Probably silly question: why not use zlib directly from your application?
And system() isn't a system call. It is a wrapper for fork()/exec()/wait(). Check the system() man page. If it doesn't unblock, it might be that your application interferes somehow with wait() - e.g. do you have a SIGCHLD handler?
If it's a Linux system I would recommend using strace to see what's going on and which syscall blocks.
You can even attach strace to already running processes:
# strace -p $PID
Sounds like I'm running into the same intermittent issue indicating a timeout of some kind. My script runs every day. I'm starting to believe GZIP has a timeout.

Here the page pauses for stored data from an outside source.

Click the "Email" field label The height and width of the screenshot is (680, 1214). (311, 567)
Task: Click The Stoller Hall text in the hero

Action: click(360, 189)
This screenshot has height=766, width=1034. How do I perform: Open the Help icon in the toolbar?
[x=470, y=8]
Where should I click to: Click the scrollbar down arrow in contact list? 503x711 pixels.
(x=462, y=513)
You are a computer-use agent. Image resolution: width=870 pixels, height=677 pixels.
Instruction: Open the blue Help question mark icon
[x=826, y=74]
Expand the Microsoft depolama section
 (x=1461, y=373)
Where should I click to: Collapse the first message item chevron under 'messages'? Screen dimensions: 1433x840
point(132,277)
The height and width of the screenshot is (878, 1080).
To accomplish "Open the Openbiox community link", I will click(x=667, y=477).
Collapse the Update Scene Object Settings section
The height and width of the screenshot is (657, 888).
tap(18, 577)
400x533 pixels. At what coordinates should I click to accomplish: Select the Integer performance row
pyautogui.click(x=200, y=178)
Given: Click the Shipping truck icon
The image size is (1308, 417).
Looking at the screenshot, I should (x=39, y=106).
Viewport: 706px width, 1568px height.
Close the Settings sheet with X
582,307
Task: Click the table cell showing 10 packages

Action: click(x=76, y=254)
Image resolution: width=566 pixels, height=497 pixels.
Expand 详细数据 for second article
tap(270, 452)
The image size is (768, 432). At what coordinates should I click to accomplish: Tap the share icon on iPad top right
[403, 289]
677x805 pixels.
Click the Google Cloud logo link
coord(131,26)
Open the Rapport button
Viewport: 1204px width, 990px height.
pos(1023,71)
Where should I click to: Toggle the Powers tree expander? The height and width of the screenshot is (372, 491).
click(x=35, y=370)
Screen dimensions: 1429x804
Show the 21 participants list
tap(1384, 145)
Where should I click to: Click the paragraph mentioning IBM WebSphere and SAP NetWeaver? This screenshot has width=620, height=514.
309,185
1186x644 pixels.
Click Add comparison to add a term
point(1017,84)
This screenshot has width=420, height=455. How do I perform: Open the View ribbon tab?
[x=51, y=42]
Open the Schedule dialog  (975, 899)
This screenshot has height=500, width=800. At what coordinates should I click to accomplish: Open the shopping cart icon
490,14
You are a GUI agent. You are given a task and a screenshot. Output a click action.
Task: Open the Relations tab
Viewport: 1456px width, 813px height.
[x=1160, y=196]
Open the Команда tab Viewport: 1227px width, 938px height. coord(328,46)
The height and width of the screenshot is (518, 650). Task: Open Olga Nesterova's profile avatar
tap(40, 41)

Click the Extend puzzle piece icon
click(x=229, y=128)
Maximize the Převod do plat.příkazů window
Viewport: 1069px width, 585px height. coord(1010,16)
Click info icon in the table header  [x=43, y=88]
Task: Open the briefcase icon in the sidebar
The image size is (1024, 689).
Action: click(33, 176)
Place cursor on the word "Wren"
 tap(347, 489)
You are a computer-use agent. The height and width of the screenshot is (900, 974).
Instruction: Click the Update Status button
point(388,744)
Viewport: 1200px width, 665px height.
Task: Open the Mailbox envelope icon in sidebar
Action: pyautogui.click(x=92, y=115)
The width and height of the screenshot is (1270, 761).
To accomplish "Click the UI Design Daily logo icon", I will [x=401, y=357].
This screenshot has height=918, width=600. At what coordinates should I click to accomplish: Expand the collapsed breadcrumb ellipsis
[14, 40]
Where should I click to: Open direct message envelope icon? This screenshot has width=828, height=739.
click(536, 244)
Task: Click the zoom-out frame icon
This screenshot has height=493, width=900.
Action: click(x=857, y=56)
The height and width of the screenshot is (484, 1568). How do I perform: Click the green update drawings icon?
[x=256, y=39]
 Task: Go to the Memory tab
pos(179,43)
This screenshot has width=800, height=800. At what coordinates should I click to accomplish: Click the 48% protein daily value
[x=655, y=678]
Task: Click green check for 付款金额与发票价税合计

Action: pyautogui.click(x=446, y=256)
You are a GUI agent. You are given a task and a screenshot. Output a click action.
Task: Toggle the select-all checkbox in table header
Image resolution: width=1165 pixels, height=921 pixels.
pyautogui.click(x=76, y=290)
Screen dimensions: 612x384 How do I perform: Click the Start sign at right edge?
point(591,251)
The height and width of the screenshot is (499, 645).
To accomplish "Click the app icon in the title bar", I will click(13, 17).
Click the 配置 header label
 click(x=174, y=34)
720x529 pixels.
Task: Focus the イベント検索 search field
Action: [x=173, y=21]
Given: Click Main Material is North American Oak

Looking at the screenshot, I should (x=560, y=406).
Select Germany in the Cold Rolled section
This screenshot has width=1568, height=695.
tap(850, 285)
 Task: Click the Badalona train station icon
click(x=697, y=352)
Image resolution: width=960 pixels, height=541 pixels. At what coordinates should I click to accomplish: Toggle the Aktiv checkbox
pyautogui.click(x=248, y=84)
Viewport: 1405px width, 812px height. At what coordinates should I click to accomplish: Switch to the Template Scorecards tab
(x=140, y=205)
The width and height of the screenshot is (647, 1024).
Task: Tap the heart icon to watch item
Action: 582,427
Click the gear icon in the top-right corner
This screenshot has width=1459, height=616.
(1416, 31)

gzip -vd filename.txt.gz 2>> tmp/errorcatch.txt 1>> logfile.log
stderr: Error for filename.txt.gz
Moves to next command 'cp filename* new/directory/', resulting in zipped version of filename in new directory
stdout from earlier gzip showing successful unzip of SAME file:
filename.txt.gz: 95.7% -- replaced with filename.txt
Successful out file from gzip is not there in source or new directory.
Following alerts, manual run of 'gzip -vd filename.txt.gz' never fails.
Details:
Only one call in script to unzip that file
Call for unzip is inside a function (for more rebust logging and alerting)
Unable to strace in production
Unable to replicate locally
In occurences over last month, found no consistency among file size, only
I'll simply be working around it with a retry logic and general scripting improvements, but I want the next google-er to know they're not crazy. This is happening to other people!
Related
I have a situation where I submitted jobs that have been running for five days but due to a bug introduced all the work could be lost. I made a 'system' call to compress the data file and then remove the original uncompressed file that could be as big as 4G. So I have this in the C code
strcpy(command,"data"); ////I should added a forward slash here "data/"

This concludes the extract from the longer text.